Nigeria could be on its way to becoming the first African country with a comprehensive regulatory framework for the digital currency and blockchain industry. This is after the country’s Ministry of Finance revealed it was working with the securities regulator to formulate policies for the industry.
The revelation was made by Armstrong Takang, the special advisor on ICT at the Ministry, as local newspaper Business Day reports. Speaking during a fintech event organized by the Economist Intelligence Unit, Takang revealed that the two public institutions have been developing a regulatory framework that will govern the blockchain industry in Africa’s largest economy.
The Nigerian government sees great opportunity in digital currencies and blockchain technology, Takang told the conference. It’s therefore laboring to develop regulations that will spark adoption and benefit the innovators and the consumers.
The revelation comes just a month since Nigeria drafted a blockchain and digital currency adoption roadmap. As CoinGeek reported, the “National Blockchain Adoption Strategy” seeks to build the future of Nigeria’s economy on blockchain technology, gradually cutting down the over-reliance on oil and gas.
Drafted by the Ministry of Communications and Digital Economy, the roadmap focused on key areas such as regulating the technology, fostering innovation, upskilling and capacity building and international competitiveness.

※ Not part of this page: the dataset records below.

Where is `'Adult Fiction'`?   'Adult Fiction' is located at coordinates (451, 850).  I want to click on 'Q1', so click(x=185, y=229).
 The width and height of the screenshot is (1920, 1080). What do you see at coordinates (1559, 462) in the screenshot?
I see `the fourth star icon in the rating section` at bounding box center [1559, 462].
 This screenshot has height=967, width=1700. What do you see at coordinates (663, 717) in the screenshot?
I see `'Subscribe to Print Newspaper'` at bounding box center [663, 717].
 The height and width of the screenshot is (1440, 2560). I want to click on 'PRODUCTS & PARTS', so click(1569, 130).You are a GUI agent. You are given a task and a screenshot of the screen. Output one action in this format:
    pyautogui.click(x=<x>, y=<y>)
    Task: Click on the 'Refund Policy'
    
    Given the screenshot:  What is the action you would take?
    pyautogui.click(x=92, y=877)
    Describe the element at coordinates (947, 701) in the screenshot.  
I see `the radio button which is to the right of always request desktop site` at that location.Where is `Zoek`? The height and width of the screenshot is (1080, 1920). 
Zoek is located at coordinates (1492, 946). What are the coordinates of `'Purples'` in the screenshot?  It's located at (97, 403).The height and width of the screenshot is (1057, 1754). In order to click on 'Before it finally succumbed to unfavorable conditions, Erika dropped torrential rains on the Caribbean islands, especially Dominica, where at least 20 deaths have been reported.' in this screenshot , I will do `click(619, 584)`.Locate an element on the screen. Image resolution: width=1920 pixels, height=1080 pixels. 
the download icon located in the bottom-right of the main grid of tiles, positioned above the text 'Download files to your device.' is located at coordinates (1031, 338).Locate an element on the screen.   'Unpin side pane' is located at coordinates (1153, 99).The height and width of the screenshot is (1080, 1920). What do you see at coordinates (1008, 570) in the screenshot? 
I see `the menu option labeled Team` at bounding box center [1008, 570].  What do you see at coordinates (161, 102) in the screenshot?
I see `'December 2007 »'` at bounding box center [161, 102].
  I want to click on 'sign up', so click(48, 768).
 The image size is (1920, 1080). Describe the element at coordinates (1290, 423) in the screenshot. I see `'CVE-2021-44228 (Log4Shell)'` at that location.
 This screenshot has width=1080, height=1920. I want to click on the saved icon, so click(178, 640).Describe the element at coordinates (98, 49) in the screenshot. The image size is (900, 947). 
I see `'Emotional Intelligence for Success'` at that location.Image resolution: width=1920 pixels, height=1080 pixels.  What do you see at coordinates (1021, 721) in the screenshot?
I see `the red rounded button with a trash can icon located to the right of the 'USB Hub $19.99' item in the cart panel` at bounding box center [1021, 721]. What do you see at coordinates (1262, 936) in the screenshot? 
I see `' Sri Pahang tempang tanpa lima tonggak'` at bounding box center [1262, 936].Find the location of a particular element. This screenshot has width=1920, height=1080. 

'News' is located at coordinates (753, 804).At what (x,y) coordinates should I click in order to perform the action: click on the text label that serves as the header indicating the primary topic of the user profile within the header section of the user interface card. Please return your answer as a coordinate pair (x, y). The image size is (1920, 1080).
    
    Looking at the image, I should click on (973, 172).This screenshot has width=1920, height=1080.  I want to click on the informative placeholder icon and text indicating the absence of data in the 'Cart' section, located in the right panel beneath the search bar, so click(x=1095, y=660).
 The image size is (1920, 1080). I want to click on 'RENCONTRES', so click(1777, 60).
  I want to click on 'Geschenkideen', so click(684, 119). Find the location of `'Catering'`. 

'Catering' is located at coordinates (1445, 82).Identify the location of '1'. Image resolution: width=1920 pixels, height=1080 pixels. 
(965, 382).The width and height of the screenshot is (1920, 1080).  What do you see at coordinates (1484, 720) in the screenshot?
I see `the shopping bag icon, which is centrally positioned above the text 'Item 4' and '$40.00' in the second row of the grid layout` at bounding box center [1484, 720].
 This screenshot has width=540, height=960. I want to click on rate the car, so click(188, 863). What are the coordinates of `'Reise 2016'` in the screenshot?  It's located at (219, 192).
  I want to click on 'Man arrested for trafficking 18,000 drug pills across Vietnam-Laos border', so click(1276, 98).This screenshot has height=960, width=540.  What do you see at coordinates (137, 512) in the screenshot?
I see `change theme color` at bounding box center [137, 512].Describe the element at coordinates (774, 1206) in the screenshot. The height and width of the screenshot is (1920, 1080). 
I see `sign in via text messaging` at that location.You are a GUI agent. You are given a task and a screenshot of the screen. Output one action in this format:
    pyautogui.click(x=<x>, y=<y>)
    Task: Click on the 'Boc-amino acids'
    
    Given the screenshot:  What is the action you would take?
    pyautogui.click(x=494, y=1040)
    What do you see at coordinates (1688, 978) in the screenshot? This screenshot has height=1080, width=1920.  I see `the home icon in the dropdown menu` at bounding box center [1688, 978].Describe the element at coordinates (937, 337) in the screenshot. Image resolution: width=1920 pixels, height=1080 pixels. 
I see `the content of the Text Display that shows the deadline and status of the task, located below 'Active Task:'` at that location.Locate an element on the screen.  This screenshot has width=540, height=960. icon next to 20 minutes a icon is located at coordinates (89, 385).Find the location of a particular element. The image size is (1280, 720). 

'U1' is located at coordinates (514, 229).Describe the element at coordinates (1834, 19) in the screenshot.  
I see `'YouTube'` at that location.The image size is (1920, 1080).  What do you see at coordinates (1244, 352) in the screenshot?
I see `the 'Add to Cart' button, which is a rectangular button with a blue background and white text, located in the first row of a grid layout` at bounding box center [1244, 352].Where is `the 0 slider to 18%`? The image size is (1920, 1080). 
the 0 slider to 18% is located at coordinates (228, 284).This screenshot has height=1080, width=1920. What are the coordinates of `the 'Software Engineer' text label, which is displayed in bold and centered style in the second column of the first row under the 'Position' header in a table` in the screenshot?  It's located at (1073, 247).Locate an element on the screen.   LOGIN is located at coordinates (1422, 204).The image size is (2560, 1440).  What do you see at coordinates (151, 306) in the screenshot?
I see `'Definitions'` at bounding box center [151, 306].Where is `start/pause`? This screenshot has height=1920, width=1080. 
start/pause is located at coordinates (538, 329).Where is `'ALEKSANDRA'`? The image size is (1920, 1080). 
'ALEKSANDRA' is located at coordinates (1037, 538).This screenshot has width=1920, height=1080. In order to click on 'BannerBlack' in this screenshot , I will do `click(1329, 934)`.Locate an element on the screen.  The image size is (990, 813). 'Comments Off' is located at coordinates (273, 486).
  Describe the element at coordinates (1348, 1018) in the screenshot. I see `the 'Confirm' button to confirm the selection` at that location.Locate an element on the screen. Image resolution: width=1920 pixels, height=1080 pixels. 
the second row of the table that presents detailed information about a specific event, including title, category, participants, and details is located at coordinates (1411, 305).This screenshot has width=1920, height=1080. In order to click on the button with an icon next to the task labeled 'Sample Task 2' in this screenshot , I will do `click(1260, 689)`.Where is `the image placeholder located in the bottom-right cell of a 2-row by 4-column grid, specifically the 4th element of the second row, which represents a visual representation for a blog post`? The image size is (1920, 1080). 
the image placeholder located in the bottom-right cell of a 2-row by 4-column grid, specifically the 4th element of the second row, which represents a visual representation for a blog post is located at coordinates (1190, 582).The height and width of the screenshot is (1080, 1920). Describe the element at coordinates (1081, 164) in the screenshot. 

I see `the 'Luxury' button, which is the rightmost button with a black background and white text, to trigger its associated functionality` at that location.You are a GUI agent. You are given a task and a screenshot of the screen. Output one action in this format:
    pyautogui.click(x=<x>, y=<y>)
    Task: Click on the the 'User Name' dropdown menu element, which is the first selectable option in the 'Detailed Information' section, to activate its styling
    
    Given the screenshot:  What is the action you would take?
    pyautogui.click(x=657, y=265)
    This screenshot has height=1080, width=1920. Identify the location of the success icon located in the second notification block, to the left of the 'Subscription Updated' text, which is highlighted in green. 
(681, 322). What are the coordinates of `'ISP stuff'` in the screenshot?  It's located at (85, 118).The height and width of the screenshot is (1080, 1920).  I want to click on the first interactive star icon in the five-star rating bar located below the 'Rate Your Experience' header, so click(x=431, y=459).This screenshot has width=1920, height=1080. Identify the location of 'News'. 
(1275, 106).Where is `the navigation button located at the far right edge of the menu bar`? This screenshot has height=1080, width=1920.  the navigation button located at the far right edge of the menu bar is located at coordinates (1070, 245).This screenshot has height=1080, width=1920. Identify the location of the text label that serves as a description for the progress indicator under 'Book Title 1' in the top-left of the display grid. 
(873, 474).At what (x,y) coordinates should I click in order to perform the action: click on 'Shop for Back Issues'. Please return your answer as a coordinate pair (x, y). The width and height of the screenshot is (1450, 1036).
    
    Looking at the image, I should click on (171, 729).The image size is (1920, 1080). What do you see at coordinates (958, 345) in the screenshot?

The Ministry, however, admitted that Nigeria lacked definitive digital currency regulations which derails adoption.
“A legal framework issued by the government has become a paramount factor that would guide and determine the successful adoption of blockchain technology in both the public and private sector,” the roadmap stated.
This lack of regulations is what the Finance Ministry and the SEC are out to change with their latest partnership.
For its part, the SEC recognized digital assets as securities in September. Acknowledging that digital assets provide an alternative investment opportunity for Nigerians, it noted the need for regulations in the industry.
“It is essential to ensure that these offerings operate in a manner that is consistent with investor protection, the interest of the public, market integrity and transparency,” the SEC stated.
Senator Ihenyen, the secretary general of the Stakeholders in Blockchain Technology Association of Nigeria (SiBAN), believes that regulators must formulate policies that seek to build the ecosystem. In a recent post, Ihenyen stated:
“Regulators in Africa must learn to see their roles as ecosystem builders, not just enforcers. This approach will put regulators in a better position to understand the market, understand the place of innovation, how policy can make innovation thrive, and the role of regulation in sanitizing the industry.”